> _Requirement_
Read the data below. Every line holding the string "computer" must be copied.

Segment Start: Data excerpts

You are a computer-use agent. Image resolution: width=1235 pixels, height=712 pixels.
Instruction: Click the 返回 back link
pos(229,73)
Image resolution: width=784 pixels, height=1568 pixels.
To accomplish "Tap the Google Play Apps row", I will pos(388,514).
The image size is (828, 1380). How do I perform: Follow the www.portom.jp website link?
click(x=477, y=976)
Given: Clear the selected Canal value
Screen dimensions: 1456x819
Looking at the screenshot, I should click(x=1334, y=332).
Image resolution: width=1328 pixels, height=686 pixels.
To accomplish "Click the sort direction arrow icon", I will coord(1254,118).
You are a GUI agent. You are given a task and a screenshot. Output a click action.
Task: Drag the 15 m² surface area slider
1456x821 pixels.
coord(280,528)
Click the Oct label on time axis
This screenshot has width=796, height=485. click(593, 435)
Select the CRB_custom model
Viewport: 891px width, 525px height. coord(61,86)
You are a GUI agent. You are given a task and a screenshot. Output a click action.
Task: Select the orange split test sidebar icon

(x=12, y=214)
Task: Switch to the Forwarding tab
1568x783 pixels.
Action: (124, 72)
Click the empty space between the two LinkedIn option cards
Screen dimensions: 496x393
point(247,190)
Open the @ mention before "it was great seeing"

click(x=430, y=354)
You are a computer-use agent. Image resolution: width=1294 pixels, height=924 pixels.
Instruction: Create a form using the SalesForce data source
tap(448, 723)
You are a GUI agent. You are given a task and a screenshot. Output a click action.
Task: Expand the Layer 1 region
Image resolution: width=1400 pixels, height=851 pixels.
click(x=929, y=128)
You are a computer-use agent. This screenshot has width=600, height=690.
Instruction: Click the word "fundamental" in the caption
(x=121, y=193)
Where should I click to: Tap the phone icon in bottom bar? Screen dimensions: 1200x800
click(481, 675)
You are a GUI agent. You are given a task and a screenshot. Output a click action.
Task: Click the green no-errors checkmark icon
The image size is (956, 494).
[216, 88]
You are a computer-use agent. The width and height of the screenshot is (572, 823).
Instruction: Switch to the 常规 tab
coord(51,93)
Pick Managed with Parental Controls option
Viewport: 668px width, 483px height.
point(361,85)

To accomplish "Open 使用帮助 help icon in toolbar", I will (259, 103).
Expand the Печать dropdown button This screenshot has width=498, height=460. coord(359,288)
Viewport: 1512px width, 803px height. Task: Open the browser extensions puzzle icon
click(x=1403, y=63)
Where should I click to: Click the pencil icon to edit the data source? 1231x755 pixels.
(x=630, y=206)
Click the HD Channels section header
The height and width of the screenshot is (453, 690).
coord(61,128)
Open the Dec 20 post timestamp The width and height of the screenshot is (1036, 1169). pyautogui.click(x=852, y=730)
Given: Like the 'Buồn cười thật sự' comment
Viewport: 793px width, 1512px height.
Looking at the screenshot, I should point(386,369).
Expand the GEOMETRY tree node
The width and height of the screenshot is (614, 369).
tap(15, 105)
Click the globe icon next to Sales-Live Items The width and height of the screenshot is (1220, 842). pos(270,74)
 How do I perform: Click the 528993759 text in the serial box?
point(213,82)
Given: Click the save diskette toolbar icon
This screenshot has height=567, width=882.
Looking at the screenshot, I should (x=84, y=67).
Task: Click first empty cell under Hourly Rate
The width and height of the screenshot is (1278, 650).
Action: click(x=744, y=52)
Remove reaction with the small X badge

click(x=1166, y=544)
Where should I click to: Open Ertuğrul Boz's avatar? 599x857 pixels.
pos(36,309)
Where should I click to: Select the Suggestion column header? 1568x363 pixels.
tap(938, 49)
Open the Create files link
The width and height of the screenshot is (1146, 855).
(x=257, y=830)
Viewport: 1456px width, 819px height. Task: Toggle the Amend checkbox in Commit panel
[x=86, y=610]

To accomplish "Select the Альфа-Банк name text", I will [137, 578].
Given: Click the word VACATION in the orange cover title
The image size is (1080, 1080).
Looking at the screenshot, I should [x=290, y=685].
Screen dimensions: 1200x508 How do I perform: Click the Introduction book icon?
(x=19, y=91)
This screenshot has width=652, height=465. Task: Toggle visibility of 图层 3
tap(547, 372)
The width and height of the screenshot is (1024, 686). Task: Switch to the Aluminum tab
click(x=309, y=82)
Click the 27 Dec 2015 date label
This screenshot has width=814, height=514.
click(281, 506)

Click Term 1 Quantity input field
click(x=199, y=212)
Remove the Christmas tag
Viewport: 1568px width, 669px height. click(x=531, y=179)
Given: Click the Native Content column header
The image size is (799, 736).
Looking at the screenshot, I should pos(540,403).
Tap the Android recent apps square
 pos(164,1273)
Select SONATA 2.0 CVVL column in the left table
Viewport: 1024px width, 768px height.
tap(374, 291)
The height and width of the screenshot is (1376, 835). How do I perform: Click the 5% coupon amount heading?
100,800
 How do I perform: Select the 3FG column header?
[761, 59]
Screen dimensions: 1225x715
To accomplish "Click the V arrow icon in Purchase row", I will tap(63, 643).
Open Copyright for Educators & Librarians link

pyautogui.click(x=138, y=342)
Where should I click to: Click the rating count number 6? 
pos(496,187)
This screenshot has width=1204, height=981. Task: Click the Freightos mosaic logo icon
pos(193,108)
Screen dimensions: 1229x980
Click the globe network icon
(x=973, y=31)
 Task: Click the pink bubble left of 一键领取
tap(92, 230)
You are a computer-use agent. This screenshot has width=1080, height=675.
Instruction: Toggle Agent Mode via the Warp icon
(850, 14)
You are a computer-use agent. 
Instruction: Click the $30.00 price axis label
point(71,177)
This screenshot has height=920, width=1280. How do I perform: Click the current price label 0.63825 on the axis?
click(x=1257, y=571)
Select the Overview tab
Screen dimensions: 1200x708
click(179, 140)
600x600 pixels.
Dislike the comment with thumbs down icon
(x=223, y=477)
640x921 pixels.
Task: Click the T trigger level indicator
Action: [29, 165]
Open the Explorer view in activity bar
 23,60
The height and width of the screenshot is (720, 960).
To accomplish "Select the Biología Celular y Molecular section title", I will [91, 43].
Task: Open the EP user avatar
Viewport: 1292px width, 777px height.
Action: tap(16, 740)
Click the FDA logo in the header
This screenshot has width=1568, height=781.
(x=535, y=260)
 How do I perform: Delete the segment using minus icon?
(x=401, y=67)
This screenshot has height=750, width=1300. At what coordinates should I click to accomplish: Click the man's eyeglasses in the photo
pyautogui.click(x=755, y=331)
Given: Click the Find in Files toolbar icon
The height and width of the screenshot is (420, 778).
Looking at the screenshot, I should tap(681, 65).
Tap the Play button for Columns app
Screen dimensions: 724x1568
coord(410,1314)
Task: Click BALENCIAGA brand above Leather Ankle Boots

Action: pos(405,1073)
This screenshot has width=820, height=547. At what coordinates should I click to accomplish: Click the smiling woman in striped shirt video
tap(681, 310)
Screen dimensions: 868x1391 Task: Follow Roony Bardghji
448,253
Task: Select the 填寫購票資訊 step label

Segment End: Data excerpts

> _Solution_
You are a computer-use agent. Image resolution: width=1235 pixels, height=712 pixels.
You are a computer-use agent. Image resolution: width=1294 pixels, height=924 pixels.
You are a computer-use agent. This screenshot has width=600, height=690.
You are a computer-use agent. The width and height of the screenshot is (572, 823).
You are a computer-use agent. This screenshot has width=1080, height=675.
You are a computer-use agent. 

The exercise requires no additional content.